Just as Raymond jumped from the balcony as a boy in order to escape from a foregone conclusion, so Rex drinks in a spirit of contradiction.What is particularly noticeable here, in terms of genre, is the way in which Sluizer uses the philosophical aspect of the film in order to deliver the surprising plot twist demanded by the conventions of the thriller. Infected by Raymond's bizarre brand of existentialism, he confounds common sense and acts in a manner which allows us to discover Saskia's fate. We probably realize by now that Rex is going to die (since we have very nearly been told that Saskia is dead) but still, in keeping with the conventions of the thriller, Sluizer has one more card to play.We don't yet know just how Rex will perish and the revelation comes as a profound shock. The screen cuts to black, so that we are literally kept in the dark for a moment, but we can hear a scraping noise.
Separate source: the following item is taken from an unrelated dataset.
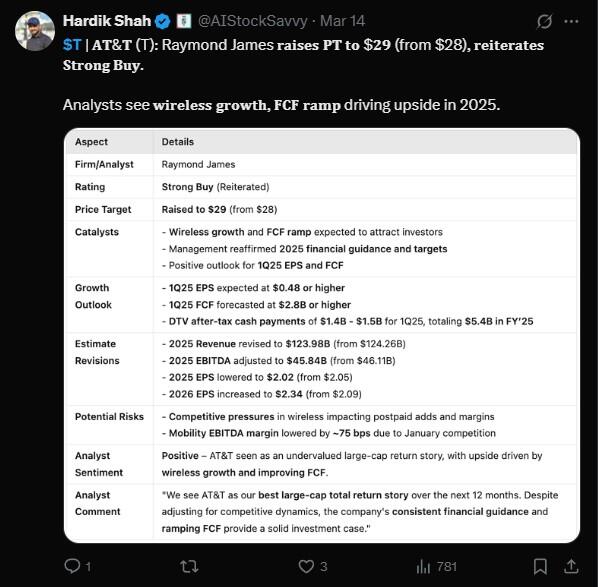
Task: Click the Mar 14 timestamp
Action: (x=342, y=21)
We then cut to Raymond filling in a grave and realize that Rex is being buried alive. Inside the coffin Rex fumbles for his lighter and, igniting it, learns with horror how Saskia died. If this provision of a final twist in the tale lives up to one of the demands of the thriller, so the particular kind of death suffered by Rex helps the film to conform to another.Ideally, a thriller, in supplying a conclusion which takes us by surprise, should simultaneously make us feel that that conclusion is perfectly fitting (if not guessable on the basis of the data previously supplied), and this is just what happens here.
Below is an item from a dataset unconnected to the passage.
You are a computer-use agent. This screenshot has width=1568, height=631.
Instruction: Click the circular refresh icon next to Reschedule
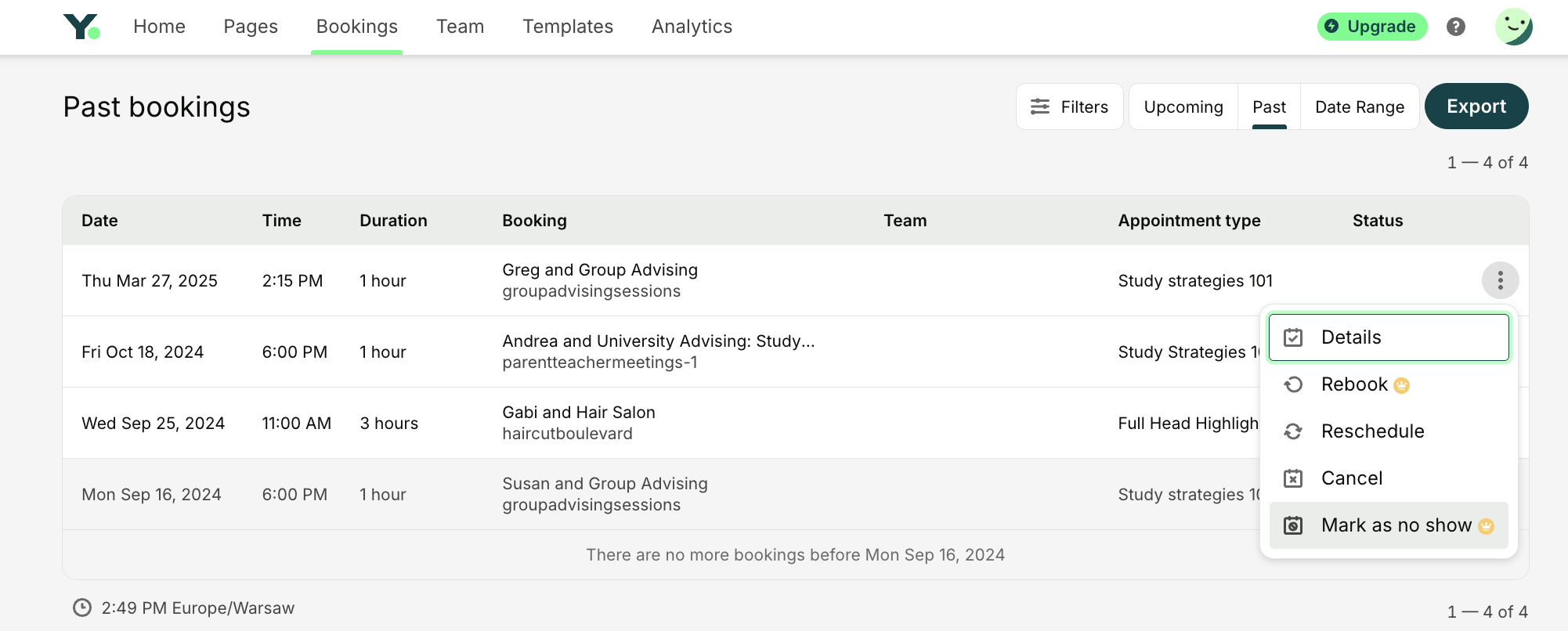(1293, 431)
As we watch the flame die and hear Rex cry out in anguish, we remember how previously, when stopped by a traffic-cop, Raymond produced a certificate of exemption on the grounds of claustrophobia.What else, we realize, would a claustrophobe keen to commit the worst of all possible crimes do but bury someone alive? Only one scene remains and this involves a further jump forward in time. In one continuous panning shot the camera first focuses on a cricket in the grass, the very scene with which we began, and then moves slowly round to take in a pensive Raymond sitting outside and eventually his car.Circling around the car in a manner which re-traces the steps of Raymond when he perpetrated the crime, the camera finally comes to rest on a newspaper bearing the headline "A second disappearance, first Saskia Wachtel and now Rex Hoffman". The story is accompanied by two oval pictures of "the disappeared" which suddenly zoom out of the page to be surrounded by blackness.

The film thus ends with an image of two eggs floating through the cosmic void, re-capitulating and summing up all the other such images which have run through the piece.